TASK INSTRUCTIONS ▸
Select from the data all lines with the word "screenshot".

<<<<

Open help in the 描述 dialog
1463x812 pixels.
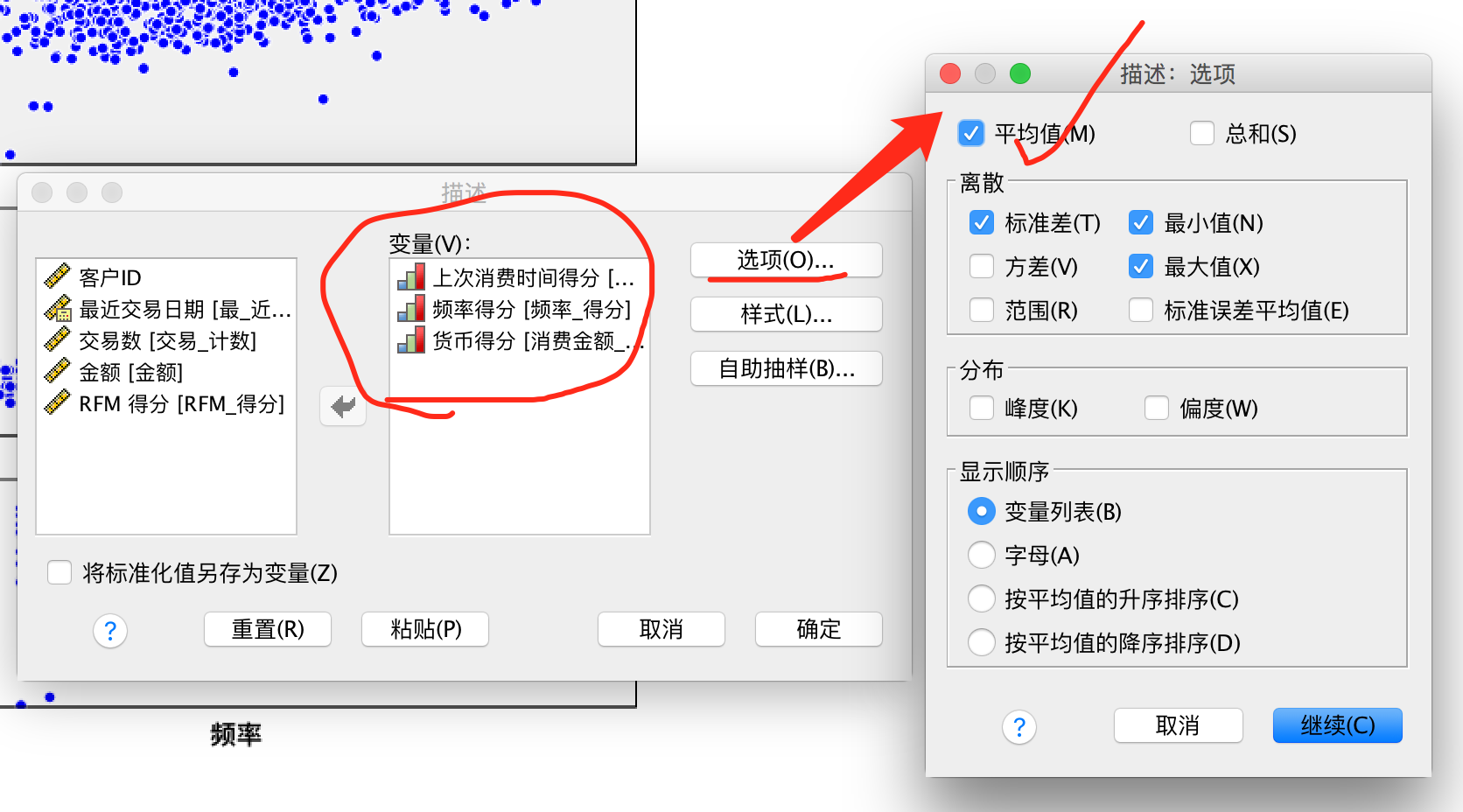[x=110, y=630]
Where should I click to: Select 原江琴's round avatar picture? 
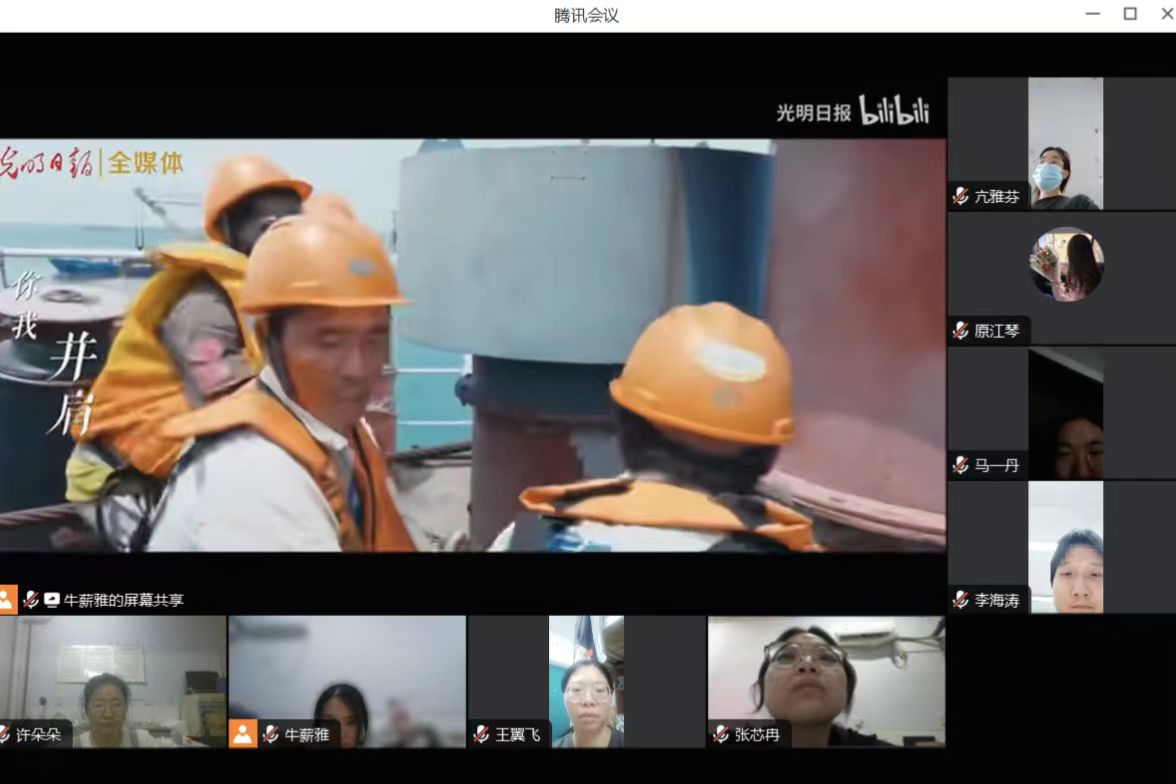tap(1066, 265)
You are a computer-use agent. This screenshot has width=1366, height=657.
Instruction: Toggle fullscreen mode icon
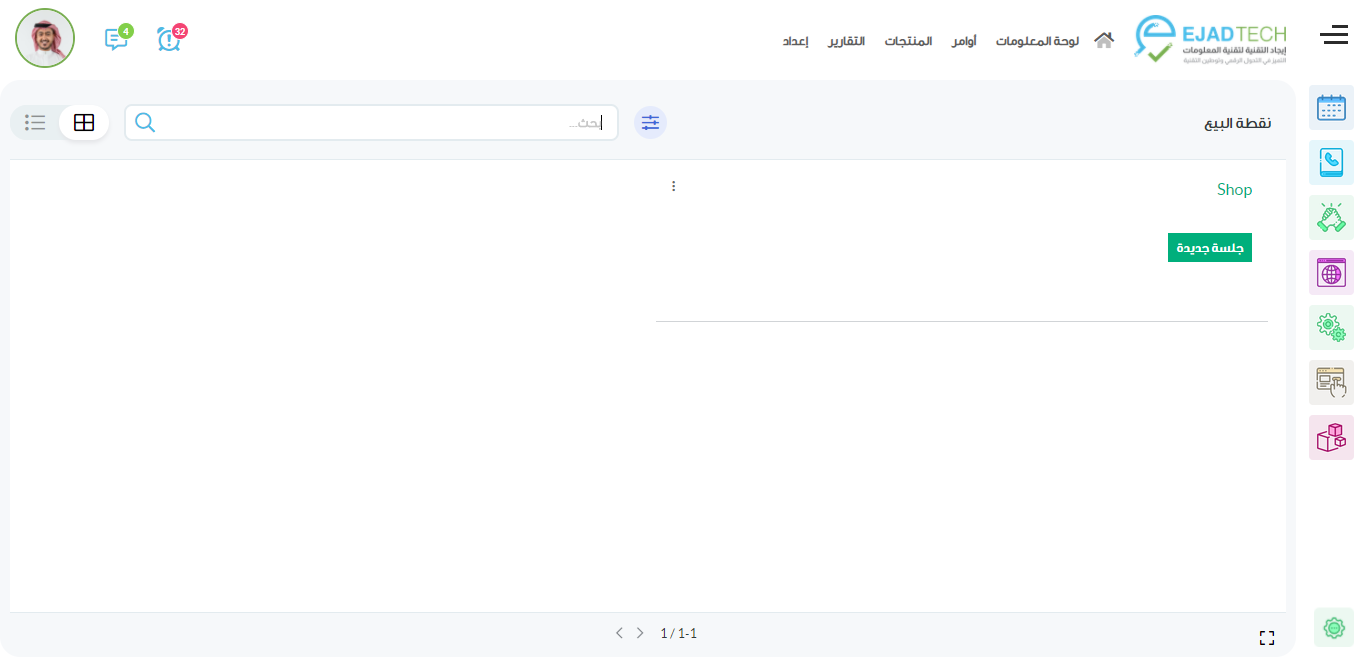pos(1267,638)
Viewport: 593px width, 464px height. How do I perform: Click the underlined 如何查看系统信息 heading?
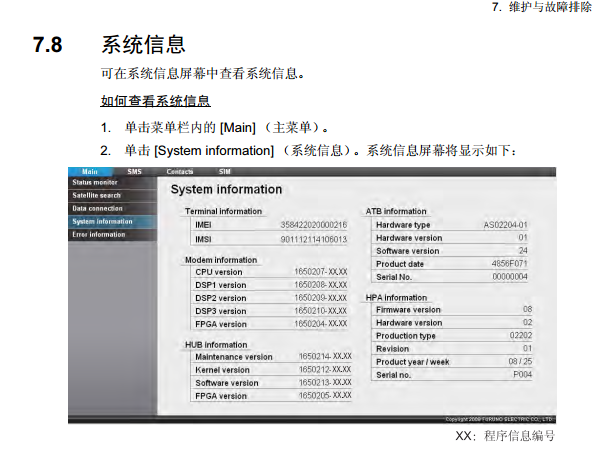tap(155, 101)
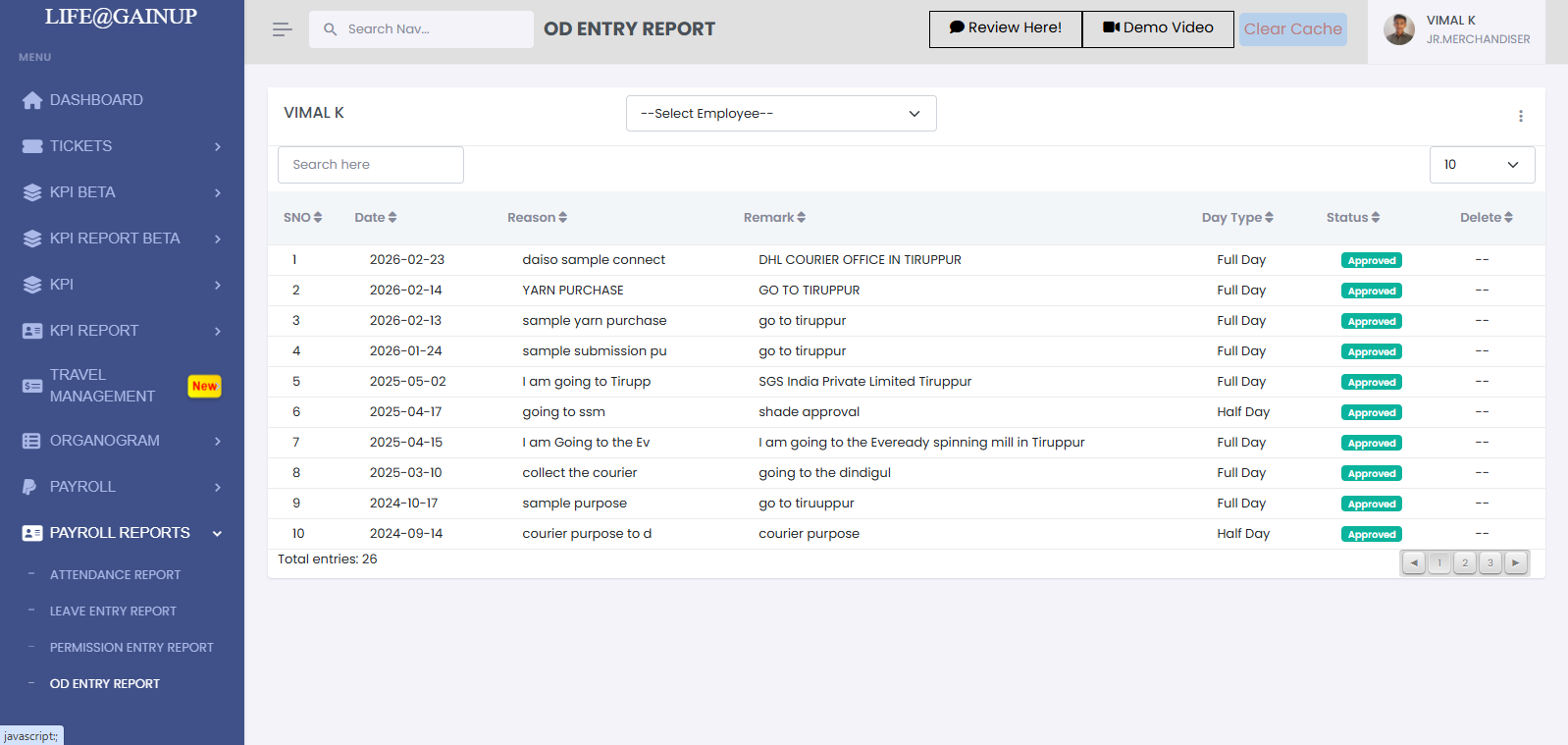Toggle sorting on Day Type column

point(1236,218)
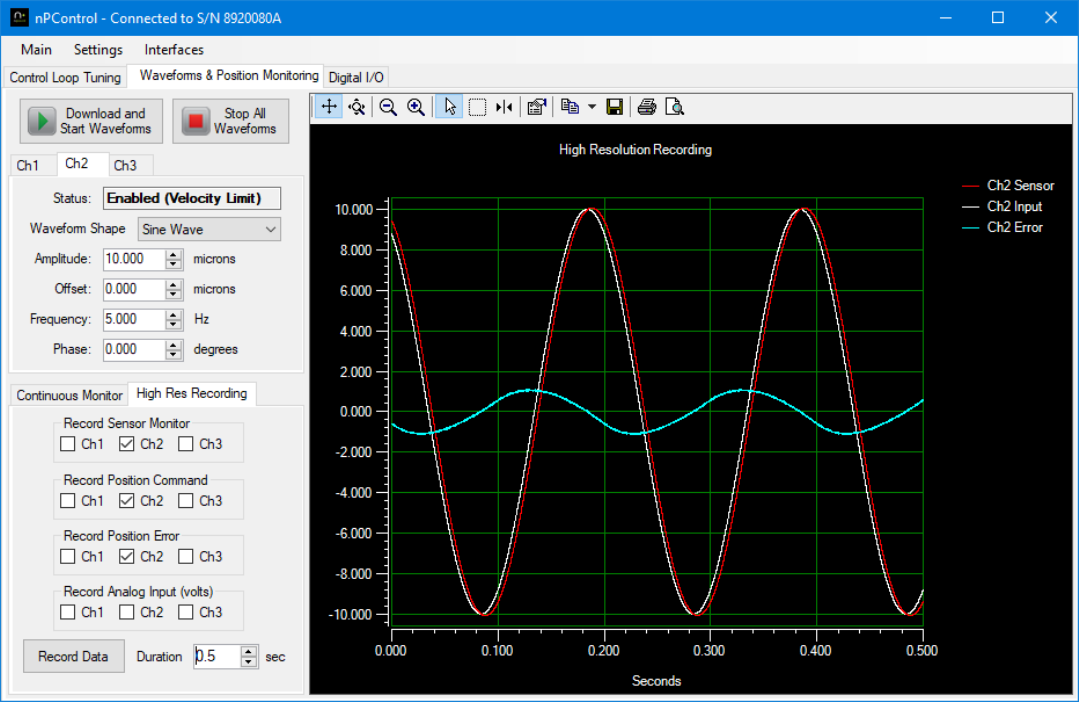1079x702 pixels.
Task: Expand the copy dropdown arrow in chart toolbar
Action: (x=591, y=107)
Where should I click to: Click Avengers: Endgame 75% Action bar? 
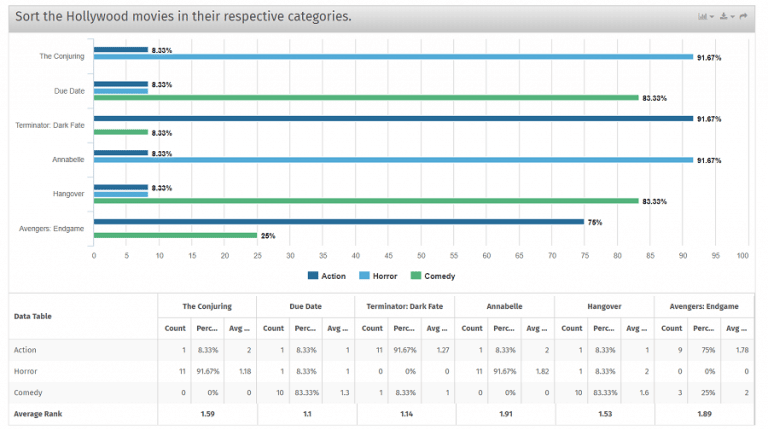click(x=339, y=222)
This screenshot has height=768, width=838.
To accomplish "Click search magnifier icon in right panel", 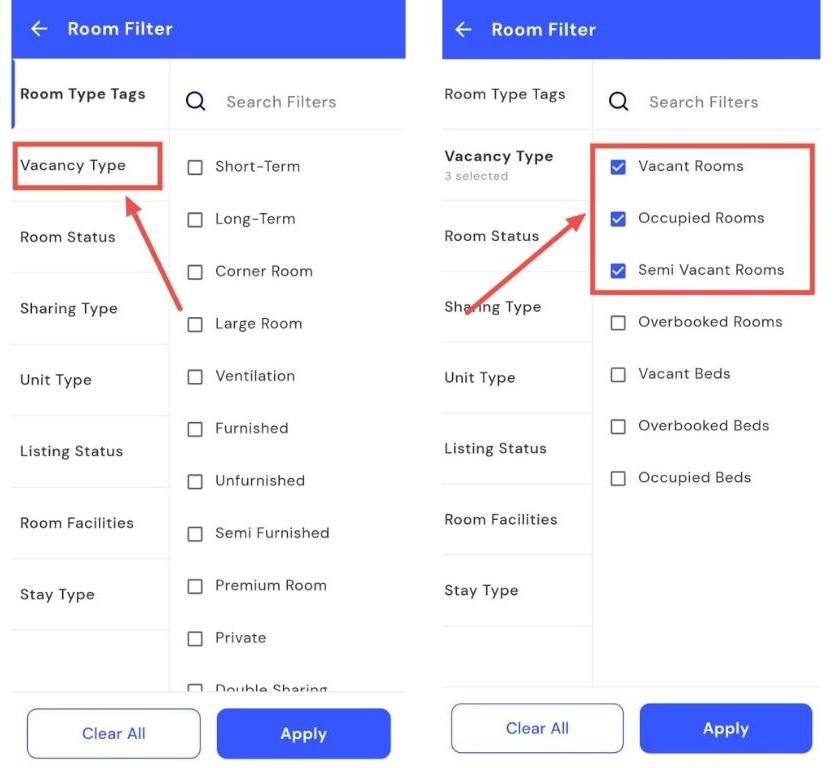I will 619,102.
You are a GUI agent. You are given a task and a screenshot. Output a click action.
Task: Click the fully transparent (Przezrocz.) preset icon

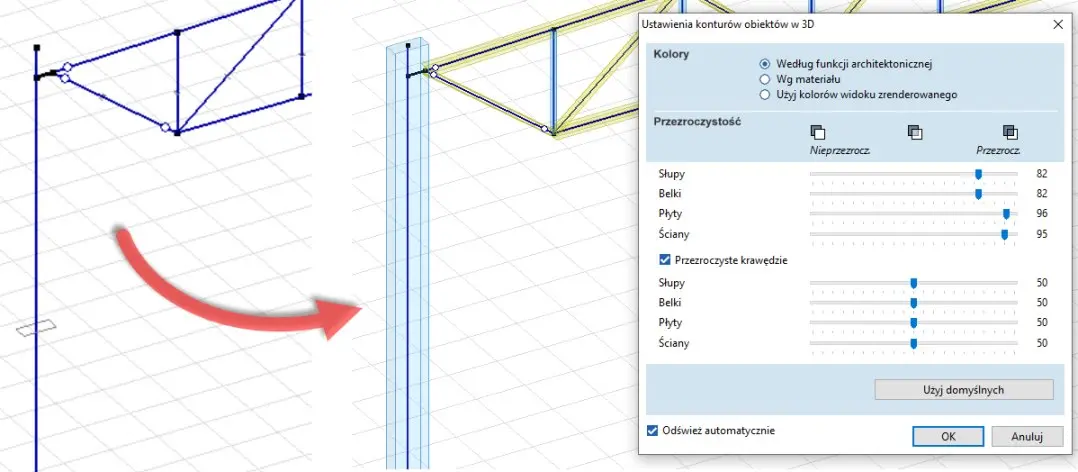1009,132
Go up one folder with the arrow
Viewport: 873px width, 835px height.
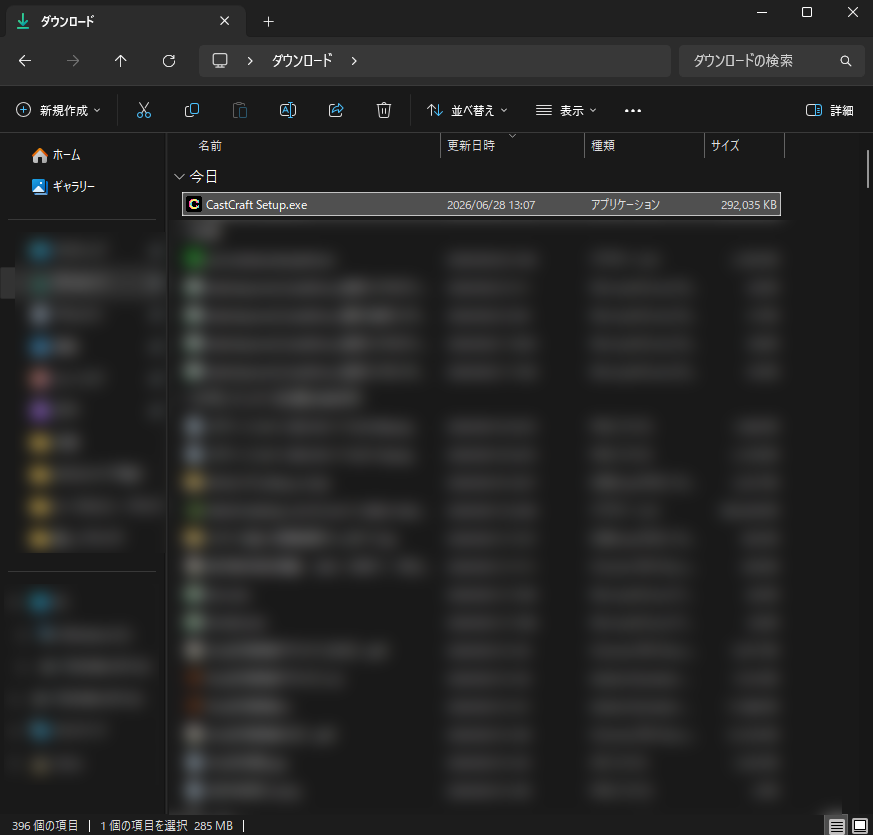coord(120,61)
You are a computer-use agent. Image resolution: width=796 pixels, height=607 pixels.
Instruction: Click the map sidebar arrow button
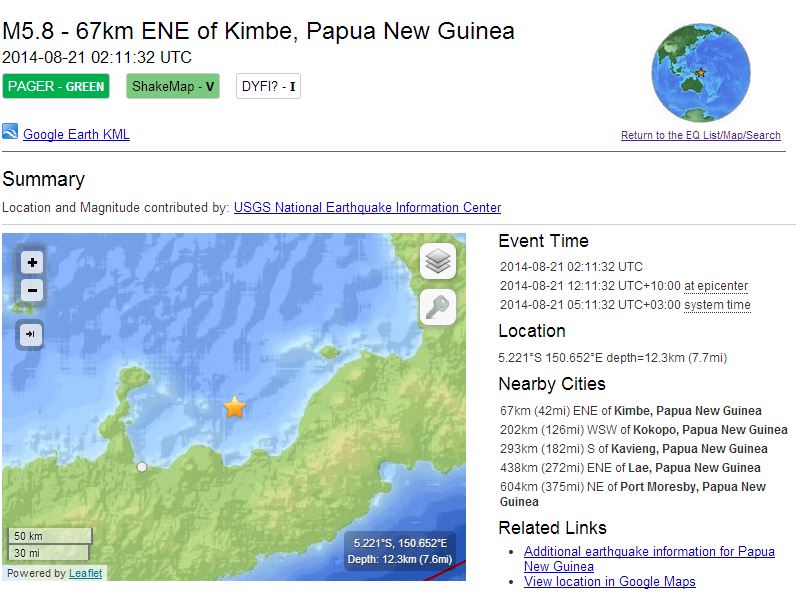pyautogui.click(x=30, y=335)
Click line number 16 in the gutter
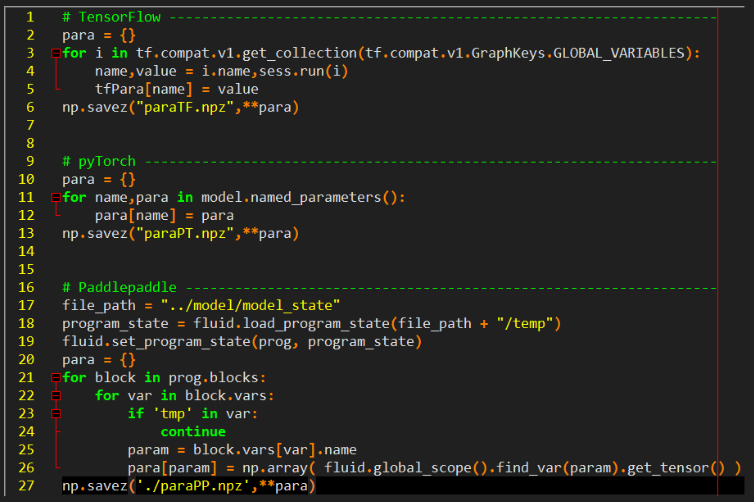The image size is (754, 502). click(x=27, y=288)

>>>>

SOLUTION ▸
You are a computer-use agent. This screenshot has width=1366, height=657.
This screenshot has height=768, width=838.
You are a GUI agent. You are given a task and a screenshot. Output a click action.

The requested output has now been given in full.